TAREAS PROPUESTAS >>
1 > Cita literalmente el pasaje del texto sobre la ruta marítima portuguesa que empieza con "Pero regresemos al" y sigue hasta "cárcel y exilio).".
2 > Según el texto sobre la ruta marítima portuguesa, ¿cuánto duraba el viaje entre Macao y Malaca?
3 > Prosigue el texto sobre la ruta marítima portuguesa desde su última oración.
═══ EXTRACTO DEL DOCUMENTO ═══
Pero quizá corremos el riesgo de proyectar sobre los territorios del sureste asiático lo que es esencialmente un marco jurídico europeo
«‘Piratería’ era un término esencialmente europeo … Posteriormente sirvió para criminalizar unas actividades políticas o comerciales en el sudeste asiático que las poblaciones marítimas indígenas venían considerando hasta entonces como parte propia de su forma de gobierno, de su adaptación cultural-ecológica y de su organización social … una forma de interacción dinámica entre el asalto —merompak (malayo) o magooray (iranun)— y la inversión en el comercio marítimo de bienes de lujo, que era una característica importante de la economía política de la costa de los estados malayos. En efecto, la incursión o el asalto marítimo se entendía como una ampliación del comercio y de la competencia local-regional, y un mecanismo básico para la formación del estado, la recaudación de impuestos y los procesos de integración —forzada y voluntaria— y diseminación de las poblaciones a finales del siglo XVIII en el mundo del sudeste asiático».


La ruta marítima de la seda

Pero regresemos al acontecimiento que condujo a la redacción del Mare Liberum y a lanzar a la fama en los Consejos y Parlamentos de Europa al joven jurista Grotius (aunque más tarde fue acusado de traición a la patria y condenado a cárcel y exilio).

Durante gran parte del siglo XVI, los portugueses habían ampliado, apoyados en cierto secretismo, la rica vía comercial China - Estado da Índia.

El Pequeño punto rojo – una encrucijada clave

La ruta portuguesa entre Macao y el Estado da Índia pasaba por los estrechos de Singapur y Malaca hacia el puerto comercial de Melaka (en español, Malaca). Malaca había sido ganada por Afonso de Albuquerque al Sultán Mahmud Shah en 1511, y era un importante puerto donde esperar el paso del monzón, efectuar reparaciones y aprovisionarse de nuevos suministros. Las carracas portuguesas, escasamente armadas y con pesadas cargas, como los grandes mercantes de hoy, viajaban en convoy acompañados de los juncos chinos durante las tres semanas que duraba el viaje entre Macao y Malaca.
═══ FILAS DE DATOS ═══
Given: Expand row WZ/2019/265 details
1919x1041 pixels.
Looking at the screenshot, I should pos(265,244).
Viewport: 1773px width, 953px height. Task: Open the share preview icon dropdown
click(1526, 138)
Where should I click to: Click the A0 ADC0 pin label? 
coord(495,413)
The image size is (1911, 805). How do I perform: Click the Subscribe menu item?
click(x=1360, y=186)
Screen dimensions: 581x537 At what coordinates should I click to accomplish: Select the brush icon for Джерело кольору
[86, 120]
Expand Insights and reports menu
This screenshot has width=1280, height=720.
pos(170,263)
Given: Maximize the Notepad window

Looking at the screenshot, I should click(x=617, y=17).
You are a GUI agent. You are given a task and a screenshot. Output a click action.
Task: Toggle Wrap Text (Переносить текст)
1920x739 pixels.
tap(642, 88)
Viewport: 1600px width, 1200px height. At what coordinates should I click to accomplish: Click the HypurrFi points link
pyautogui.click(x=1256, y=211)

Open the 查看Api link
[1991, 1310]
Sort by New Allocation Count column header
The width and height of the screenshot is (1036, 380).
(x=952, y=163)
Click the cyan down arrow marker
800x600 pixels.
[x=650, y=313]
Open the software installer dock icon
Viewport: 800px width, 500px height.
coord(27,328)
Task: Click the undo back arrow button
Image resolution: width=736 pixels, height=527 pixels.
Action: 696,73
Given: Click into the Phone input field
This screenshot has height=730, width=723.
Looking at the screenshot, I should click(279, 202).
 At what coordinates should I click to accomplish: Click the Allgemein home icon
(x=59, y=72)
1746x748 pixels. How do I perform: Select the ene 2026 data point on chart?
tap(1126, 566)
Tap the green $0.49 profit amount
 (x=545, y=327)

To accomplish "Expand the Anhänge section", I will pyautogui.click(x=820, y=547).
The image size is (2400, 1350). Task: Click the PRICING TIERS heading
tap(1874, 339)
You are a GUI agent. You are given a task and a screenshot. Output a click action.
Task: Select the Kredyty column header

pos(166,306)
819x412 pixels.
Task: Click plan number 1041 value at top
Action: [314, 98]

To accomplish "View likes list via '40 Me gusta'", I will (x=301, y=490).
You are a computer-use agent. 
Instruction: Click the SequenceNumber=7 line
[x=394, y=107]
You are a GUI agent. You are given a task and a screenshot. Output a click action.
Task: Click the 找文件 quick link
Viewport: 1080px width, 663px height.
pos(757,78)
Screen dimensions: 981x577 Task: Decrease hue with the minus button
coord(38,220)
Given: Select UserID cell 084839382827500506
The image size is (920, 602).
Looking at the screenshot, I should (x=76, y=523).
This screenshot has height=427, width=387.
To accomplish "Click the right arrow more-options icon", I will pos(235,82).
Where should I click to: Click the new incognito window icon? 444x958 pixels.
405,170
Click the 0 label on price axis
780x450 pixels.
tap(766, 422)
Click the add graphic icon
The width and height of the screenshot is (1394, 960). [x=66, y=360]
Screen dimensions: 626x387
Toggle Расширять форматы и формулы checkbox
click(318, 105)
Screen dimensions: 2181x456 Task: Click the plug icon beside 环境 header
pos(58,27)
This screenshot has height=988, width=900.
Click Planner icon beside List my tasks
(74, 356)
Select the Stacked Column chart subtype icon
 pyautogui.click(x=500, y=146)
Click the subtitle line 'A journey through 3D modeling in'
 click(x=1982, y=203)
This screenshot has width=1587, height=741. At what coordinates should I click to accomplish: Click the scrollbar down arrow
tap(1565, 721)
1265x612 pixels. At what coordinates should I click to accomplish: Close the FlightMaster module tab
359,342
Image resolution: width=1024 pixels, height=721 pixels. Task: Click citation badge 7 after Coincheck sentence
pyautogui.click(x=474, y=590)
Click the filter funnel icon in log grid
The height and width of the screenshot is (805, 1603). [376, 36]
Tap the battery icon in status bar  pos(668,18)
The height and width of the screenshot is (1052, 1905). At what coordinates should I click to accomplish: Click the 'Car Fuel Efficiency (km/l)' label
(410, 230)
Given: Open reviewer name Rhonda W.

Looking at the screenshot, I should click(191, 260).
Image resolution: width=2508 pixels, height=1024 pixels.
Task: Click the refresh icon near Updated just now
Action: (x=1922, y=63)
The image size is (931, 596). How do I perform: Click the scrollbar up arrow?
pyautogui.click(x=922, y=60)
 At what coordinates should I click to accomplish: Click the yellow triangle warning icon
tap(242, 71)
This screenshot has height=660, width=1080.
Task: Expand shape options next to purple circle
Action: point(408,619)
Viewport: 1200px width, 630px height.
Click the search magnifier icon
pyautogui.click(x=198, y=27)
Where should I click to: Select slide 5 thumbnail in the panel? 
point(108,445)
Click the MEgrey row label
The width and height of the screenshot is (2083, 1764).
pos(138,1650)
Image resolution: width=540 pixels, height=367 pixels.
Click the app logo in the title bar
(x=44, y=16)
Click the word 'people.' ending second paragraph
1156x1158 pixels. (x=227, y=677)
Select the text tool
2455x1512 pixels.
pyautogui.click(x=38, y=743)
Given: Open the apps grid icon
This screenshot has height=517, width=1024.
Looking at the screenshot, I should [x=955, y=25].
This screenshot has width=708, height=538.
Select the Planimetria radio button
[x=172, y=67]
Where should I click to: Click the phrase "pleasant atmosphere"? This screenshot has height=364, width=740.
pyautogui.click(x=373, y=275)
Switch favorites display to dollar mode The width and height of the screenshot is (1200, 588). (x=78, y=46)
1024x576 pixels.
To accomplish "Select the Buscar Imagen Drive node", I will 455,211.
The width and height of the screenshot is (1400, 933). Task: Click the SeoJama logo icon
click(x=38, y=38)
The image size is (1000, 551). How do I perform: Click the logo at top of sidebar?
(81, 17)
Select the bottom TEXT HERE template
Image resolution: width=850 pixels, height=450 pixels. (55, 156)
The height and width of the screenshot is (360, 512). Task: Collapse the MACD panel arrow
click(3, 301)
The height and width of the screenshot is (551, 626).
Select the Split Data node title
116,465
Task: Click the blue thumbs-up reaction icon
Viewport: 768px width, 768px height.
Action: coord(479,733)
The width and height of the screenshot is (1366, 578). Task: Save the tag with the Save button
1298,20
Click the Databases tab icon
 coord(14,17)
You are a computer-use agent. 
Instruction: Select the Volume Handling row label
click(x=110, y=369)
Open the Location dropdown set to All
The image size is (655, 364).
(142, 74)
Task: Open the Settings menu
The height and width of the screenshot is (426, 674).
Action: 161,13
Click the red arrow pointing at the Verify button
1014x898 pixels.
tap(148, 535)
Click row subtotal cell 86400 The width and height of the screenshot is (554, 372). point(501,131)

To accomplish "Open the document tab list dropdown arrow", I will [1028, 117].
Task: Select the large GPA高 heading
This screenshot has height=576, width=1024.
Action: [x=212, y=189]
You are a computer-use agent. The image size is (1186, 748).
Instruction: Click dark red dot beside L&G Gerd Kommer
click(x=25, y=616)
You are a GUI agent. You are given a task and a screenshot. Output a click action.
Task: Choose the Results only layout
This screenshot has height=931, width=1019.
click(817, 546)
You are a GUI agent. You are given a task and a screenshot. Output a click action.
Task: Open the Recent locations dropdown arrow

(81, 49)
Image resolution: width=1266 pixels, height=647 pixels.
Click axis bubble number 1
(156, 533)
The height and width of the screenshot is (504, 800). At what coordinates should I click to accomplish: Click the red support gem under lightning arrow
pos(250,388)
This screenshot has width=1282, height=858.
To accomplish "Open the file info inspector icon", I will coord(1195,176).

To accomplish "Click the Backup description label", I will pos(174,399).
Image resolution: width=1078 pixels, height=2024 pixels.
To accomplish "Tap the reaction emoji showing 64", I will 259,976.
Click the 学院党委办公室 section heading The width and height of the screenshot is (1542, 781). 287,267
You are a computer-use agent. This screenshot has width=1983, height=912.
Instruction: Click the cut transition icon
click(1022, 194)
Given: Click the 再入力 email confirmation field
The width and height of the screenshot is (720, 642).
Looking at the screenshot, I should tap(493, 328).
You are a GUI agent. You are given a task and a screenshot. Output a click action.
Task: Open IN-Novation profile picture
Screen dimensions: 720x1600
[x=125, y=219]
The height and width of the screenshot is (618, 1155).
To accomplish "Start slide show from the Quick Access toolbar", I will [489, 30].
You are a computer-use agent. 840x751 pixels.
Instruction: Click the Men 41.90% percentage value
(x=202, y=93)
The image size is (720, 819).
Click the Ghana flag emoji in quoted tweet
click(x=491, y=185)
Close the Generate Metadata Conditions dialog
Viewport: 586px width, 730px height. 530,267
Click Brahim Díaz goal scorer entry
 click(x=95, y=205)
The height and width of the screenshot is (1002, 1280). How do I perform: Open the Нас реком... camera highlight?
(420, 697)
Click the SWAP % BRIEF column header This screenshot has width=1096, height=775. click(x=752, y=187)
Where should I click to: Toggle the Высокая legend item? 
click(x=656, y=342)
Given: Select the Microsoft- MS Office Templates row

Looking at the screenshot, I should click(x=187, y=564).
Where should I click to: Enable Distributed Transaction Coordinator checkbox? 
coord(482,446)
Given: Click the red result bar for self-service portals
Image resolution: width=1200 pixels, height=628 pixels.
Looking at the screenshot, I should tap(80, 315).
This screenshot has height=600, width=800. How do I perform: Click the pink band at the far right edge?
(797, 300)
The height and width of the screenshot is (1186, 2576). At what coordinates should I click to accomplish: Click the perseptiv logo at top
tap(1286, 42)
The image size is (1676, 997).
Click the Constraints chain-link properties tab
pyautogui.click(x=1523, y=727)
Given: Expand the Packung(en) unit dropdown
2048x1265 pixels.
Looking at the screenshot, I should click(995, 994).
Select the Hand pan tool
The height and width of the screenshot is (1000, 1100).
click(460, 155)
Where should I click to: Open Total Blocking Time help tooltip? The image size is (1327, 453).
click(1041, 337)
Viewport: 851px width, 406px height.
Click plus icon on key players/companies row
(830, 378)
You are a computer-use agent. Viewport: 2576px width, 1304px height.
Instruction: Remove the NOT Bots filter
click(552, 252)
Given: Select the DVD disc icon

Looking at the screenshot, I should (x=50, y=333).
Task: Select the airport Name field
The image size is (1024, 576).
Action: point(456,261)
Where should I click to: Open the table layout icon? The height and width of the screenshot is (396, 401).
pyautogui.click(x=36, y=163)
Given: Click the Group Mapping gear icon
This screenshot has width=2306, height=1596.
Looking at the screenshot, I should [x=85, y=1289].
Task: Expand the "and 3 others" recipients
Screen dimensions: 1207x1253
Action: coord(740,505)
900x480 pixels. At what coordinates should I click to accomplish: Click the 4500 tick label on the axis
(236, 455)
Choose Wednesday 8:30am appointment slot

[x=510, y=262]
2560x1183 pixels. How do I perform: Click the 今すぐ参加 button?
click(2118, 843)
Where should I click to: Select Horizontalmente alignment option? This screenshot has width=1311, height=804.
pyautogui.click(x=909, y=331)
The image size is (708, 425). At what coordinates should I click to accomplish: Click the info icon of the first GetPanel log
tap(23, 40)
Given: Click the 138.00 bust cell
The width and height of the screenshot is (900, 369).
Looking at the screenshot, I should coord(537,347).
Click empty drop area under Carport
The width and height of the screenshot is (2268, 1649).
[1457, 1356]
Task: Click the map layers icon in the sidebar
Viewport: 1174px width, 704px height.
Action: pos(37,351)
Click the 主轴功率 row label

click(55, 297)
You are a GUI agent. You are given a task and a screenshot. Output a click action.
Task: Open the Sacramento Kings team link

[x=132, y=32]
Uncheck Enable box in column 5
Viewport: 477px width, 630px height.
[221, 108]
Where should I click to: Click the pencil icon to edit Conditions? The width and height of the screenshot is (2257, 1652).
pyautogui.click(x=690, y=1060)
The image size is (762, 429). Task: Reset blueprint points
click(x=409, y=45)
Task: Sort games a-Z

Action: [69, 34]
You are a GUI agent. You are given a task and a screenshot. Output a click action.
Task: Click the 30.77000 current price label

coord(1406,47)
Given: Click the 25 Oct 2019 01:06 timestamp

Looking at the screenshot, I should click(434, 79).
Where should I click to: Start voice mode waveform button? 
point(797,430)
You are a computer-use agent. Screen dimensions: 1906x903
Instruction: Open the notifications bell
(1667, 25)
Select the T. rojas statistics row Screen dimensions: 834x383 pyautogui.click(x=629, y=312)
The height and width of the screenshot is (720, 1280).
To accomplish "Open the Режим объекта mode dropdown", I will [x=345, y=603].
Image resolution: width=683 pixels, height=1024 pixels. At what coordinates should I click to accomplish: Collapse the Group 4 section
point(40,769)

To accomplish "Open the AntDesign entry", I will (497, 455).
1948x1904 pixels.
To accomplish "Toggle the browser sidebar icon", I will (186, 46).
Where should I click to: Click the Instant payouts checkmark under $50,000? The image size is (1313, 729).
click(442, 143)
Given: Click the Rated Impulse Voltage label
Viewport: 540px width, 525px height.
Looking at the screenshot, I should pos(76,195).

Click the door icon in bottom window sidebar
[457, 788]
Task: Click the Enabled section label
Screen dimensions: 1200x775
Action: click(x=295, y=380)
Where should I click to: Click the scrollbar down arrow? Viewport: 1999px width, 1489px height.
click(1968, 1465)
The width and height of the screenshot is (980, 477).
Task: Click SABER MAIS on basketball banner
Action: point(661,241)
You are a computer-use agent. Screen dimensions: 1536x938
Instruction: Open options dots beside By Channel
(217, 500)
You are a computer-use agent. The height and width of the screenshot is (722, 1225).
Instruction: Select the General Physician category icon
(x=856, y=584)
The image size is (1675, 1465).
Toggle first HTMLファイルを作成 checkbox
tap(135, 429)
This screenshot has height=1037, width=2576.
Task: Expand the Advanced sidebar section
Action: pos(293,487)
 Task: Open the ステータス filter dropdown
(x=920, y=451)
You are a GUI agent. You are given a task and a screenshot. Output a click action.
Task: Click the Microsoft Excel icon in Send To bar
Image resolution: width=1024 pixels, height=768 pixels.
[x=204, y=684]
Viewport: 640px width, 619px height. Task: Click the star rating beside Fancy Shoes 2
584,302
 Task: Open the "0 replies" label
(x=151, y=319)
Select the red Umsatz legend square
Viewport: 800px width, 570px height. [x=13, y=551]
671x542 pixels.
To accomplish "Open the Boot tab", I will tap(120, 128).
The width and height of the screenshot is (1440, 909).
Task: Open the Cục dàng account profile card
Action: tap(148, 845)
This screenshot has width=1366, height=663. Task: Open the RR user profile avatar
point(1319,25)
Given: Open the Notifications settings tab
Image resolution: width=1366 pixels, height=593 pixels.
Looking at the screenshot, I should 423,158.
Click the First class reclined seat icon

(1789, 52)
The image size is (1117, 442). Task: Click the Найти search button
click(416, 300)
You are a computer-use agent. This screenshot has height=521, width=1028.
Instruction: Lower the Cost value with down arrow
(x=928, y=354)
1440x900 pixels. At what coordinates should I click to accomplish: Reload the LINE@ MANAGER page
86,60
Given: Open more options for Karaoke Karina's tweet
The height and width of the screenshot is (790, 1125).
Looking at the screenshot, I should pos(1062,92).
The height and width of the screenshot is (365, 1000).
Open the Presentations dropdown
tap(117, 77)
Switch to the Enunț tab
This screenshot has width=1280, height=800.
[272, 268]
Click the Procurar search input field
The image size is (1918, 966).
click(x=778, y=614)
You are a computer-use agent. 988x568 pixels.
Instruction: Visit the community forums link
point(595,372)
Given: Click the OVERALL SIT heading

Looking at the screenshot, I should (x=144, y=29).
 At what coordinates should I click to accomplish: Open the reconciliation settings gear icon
═══
RESPUESTAS POR TAREA >>
1 >
Pero regresemos al acontecimiento que condujo a la redacción del Mare Liberum y a lanzar a la fama en los Consejos y Parlamentos de Europa al joven jurista Grotius (aunque más tarde fue acusado de traición a la patria y condenado a cárcel y exilio).

2 > Tres semanas.

3 >
Vista general: de Macao a Goa

El camino más corto, a través de los estrechos, era muy peligroso tanto por estar plagado de piratas locales del archipiélago de Riau, como por los bajíos, los bancos de arena y las rápidas corrientes de los canales. Era difícil trazar bien la ruta, y siempre estaba el riesgo de quedar varado. La depredación de los piratas locales había tomado un giro más serio a principios del siglo XVII con la llegada de comerciantes y corsarios holandeses. La rivalidad diplomática en los tribunales de Johor y Aceh era intensa, y los holandeses recién llegados se esforzaron en desplazar a los antiguos titulares. La rivalidad comercial es una cosa; la depredación armada, otra.


25 de febrero de 1603: apresamiento de la Santa Catarina

El Reino de Johor se encontraba obligado, en principio, por un tratado portugués, pero los holandeses tenían una fuerte presencia allá, y el hermanastro del Rey, Raja Bongsu, estaba dispuesto a establecer alguna alianza con ellos. Es probable que los johoreanos advirtieran a las carracas portuguesas cuando se aprovisionaban de agua dulce en la isla de Tioman, antes del último tramo hasta Malaca.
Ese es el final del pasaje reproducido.